■ What is expected
Copy all of the records below verbatim.

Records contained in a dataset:
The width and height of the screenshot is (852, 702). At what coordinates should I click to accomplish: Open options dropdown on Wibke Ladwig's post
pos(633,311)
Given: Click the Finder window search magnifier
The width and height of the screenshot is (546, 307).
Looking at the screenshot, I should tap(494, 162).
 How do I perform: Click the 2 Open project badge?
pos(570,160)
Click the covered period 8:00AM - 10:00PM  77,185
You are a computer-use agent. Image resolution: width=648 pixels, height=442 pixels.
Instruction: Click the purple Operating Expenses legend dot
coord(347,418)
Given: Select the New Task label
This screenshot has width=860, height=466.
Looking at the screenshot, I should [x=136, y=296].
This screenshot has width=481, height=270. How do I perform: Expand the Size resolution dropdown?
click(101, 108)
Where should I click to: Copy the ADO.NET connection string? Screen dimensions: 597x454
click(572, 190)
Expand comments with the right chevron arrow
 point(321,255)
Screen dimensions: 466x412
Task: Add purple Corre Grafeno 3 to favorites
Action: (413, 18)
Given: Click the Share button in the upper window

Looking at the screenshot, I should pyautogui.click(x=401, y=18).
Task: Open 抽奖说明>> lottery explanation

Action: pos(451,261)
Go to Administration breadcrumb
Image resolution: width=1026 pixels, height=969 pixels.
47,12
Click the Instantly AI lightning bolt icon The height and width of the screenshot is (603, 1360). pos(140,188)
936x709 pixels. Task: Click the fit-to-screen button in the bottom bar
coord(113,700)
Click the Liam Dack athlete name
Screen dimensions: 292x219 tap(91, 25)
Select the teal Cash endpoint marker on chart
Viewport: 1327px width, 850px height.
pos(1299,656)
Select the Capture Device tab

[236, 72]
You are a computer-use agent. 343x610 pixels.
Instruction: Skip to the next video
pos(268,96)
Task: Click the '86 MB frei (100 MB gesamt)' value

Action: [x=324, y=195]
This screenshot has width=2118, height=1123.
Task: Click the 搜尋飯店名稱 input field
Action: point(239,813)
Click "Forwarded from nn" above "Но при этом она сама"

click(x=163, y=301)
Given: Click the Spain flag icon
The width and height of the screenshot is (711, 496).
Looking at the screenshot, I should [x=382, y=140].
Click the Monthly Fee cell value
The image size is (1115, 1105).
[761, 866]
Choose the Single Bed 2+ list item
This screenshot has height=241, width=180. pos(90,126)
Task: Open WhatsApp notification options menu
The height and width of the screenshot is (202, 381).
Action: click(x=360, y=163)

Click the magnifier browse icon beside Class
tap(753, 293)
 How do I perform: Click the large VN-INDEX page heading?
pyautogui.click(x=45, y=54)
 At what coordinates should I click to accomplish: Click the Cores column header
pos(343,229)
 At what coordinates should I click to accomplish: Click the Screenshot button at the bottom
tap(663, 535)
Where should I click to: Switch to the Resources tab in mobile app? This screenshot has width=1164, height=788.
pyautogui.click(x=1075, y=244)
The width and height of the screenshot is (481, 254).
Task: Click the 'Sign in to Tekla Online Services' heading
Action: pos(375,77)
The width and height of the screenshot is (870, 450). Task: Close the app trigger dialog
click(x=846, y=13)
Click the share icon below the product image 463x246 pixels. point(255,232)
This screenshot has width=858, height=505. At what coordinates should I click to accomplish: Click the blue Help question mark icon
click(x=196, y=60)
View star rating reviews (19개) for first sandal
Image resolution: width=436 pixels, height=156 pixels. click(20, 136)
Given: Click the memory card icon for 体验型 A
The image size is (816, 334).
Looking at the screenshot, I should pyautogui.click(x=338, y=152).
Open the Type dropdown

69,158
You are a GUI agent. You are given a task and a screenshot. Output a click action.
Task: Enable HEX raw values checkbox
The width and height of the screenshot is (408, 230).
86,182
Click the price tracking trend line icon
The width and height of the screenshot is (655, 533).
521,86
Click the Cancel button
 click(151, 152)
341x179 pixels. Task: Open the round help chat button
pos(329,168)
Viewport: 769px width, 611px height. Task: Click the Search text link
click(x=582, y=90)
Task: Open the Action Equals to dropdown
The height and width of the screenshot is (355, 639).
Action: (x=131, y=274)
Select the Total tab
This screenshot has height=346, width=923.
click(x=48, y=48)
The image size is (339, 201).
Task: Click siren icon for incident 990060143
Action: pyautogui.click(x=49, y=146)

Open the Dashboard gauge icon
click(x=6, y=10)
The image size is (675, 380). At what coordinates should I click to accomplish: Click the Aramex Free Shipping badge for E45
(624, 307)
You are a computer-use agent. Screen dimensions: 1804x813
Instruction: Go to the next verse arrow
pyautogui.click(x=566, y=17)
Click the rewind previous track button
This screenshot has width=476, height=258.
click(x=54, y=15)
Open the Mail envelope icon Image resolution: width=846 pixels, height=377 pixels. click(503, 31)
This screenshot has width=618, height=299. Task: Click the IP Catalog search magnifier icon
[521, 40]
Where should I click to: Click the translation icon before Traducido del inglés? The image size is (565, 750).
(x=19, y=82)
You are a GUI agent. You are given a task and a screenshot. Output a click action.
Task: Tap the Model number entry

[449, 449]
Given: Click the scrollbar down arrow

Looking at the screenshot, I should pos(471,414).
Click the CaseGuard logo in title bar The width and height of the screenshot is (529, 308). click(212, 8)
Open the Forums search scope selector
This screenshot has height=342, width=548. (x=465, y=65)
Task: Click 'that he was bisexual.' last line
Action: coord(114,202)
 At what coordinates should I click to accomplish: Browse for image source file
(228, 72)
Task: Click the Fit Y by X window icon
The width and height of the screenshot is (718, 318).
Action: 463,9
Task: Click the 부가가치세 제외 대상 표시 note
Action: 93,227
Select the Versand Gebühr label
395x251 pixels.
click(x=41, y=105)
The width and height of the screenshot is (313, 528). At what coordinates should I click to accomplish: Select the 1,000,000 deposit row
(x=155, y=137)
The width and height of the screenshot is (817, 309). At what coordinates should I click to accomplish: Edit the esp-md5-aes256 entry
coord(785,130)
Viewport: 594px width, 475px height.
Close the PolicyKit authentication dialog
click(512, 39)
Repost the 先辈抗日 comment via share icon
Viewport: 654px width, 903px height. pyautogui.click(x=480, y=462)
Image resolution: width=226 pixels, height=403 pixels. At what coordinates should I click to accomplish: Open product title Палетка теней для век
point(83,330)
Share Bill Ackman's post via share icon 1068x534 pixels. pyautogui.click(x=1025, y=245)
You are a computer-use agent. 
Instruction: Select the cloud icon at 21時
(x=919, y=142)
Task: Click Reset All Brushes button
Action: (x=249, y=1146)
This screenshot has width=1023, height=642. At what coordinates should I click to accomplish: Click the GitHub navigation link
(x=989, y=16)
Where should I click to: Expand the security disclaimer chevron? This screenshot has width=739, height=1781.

■ Response area
The width and height of the screenshot is (852, 702). At what coordinates should I click to accomplish: Open options dropdown on Wibke Ladwig's post
pos(633,311)
Given: Click the Finder window search magnifier
The width and height of the screenshot is (546, 307).
Looking at the screenshot, I should tap(494, 162).
 How do I perform: Click the 2 Open project badge?
pos(570,160)
Click the covered period 8:00AM - 10:00PM  77,185
You are a computer-use agent. Image resolution: width=648 pixels, height=442 pixels.
Instruction: Click the purple Operating Expenses legend dot
coord(347,418)
Given: Select the New Task label
This screenshot has width=860, height=466.
Looking at the screenshot, I should [x=136, y=296].
This screenshot has width=481, height=270. How do I perform: Expand the Size resolution dropdown?
click(101, 108)
Where should I click to: Copy the ADO.NET connection string? Screen dimensions: 597x454
click(572, 190)
Expand comments with the right chevron arrow
 point(321,255)
Screen dimensions: 466x412
Task: Add purple Corre Grafeno 3 to favorites
Action: (413, 18)
Given: Click the Share button in the upper window

Looking at the screenshot, I should pyautogui.click(x=401, y=18).
Task: Open 抽奖说明>> lottery explanation

Action: pos(451,261)
Go to Administration breadcrumb
Image resolution: width=1026 pixels, height=969 pixels.
47,12
Click the Instantly AI lightning bolt icon The height and width of the screenshot is (603, 1360). pos(140,188)
936x709 pixels. Task: Click the fit-to-screen button in the bottom bar
coord(113,700)
Click the Liam Dack athlete name
Screen dimensions: 292x219 tap(91, 25)
Select the teal Cash endpoint marker on chart
Viewport: 1327px width, 850px height.
pos(1299,656)
Select the Capture Device tab

[236, 72]
You are a computer-use agent. 343x610 pixels.
Instruction: Skip to the next video
pos(268,96)
Task: Click the '86 MB frei (100 MB gesamt)' value

Action: [x=324, y=195]
This screenshot has width=2118, height=1123.
Task: Click the 搜尋飯店名稱 input field
Action: point(239,813)
Click "Forwarded from nn" above "Но при этом она сама"

click(x=163, y=301)
Given: Click the Spain flag icon
The width and height of the screenshot is (711, 496).
Looking at the screenshot, I should [x=382, y=140].
Click the Monthly Fee cell value
The image size is (1115, 1105).
[761, 866]
Choose the Single Bed 2+ list item
This screenshot has height=241, width=180. pos(90,126)
Task: Open WhatsApp notification options menu
The height and width of the screenshot is (202, 381).
Action: click(x=360, y=163)

Click the magnifier browse icon beside Class
tap(753, 293)
 How do I perform: Click the large VN-INDEX page heading?
pyautogui.click(x=45, y=54)
 At what coordinates should I click to accomplish: Click the Cores column header
pos(343,229)
 At what coordinates should I click to accomplish: Click the Screenshot button at the bottom
tap(663, 535)
Where should I click to: Switch to the Resources tab in mobile app? This screenshot has width=1164, height=788.
pyautogui.click(x=1075, y=244)
The width and height of the screenshot is (481, 254).
Task: Click the 'Sign in to Tekla Online Services' heading
Action: pos(375,77)
The width and height of the screenshot is (870, 450). Task: Close the app trigger dialog
click(x=846, y=13)
Click the share icon below the product image 463x246 pixels. point(255,232)
This screenshot has width=858, height=505. At what coordinates should I click to accomplish: Click the blue Help question mark icon
click(x=196, y=60)
View star rating reviews (19개) for first sandal
Image resolution: width=436 pixels, height=156 pixels. click(20, 136)
Given: Click the memory card icon for 体验型 A
The image size is (816, 334).
Looking at the screenshot, I should pyautogui.click(x=338, y=152).
Open the Type dropdown

69,158
You are a GUI agent. You are given a task and a screenshot. Output a click action.
Task: Enable HEX raw values checkbox
The width and height of the screenshot is (408, 230).
86,182
Click the price tracking trend line icon
The width and height of the screenshot is (655, 533).
521,86
Click the Cancel button
 click(151, 152)
341x179 pixels. Task: Open the round help chat button
pos(329,168)
Viewport: 769px width, 611px height. Task: Click the Search text link
click(x=582, y=90)
Task: Open the Action Equals to dropdown
The height and width of the screenshot is (355, 639).
Action: (x=131, y=274)
Select the Total tab
This screenshot has height=346, width=923.
click(x=48, y=48)
The image size is (339, 201).
Task: Click siren icon for incident 990060143
Action: pyautogui.click(x=49, y=146)

Open the Dashboard gauge icon
click(x=6, y=10)
The image size is (675, 380). At what coordinates should I click to accomplish: Click the Aramex Free Shipping badge for E45
(624, 307)
You are a computer-use agent. Screen dimensions: 1804x813
Instruction: Go to the next verse arrow
pyautogui.click(x=566, y=17)
Click the rewind previous track button
This screenshot has width=476, height=258.
click(x=54, y=15)
Open the Mail envelope icon Image resolution: width=846 pixels, height=377 pixels. click(503, 31)
This screenshot has width=618, height=299. Task: Click the IP Catalog search magnifier icon
[521, 40]
Where should I click to: Click the translation icon before Traducido del inglés? The image size is (565, 750).
(x=19, y=82)
You are a GUI agent. You are given a task and a screenshot. Output a click action.
Task: Tap the Model number entry

[449, 449]
Given: Click the scrollbar down arrow

Looking at the screenshot, I should pos(471,414).
Click the CaseGuard logo in title bar The width and height of the screenshot is (529, 308). click(212, 8)
Open the Forums search scope selector
This screenshot has height=342, width=548. (x=465, y=65)
Task: Click 'that he was bisexual.' last line
Action: coord(114,202)
 At what coordinates should I click to accomplish: Browse for image source file
(228, 72)
Task: Click the Fit Y by X window icon
The width and height of the screenshot is (718, 318).
Action: 463,9
Task: Click the 부가가치세 제외 대상 표시 note
Action: 93,227
Select the Versand Gebühr label
395x251 pixels.
click(x=41, y=105)
The width and height of the screenshot is (313, 528). At what coordinates should I click to accomplish: Select the 1,000,000 deposit row
(x=155, y=137)
The width and height of the screenshot is (817, 309). At what coordinates should I click to accomplish: Edit the esp-md5-aes256 entry
coord(785,130)
Viewport: 594px width, 475px height.
Close the PolicyKit authentication dialog
click(512, 39)
Repost the 先辈抗日 comment via share icon
Viewport: 654px width, 903px height. pyautogui.click(x=480, y=462)
Image resolution: width=226 pixels, height=403 pixels. At what coordinates should I click to accomplish: Open product title Палетка теней для век
point(83,330)
Share Bill Ackman's post via share icon 1068x534 pixels. pyautogui.click(x=1025, y=245)
You are a computer-use agent. 
Instruction: Select the cloud icon at 21時
(x=919, y=142)
Task: Click Reset All Brushes button
Action: (x=249, y=1146)
This screenshot has width=1023, height=642. At what coordinates should I click to accomplish: Click the GitHub navigation link
(x=989, y=16)
Where should I click to: Expand the security disclaimer chevron? This screenshot has width=739, height=1781.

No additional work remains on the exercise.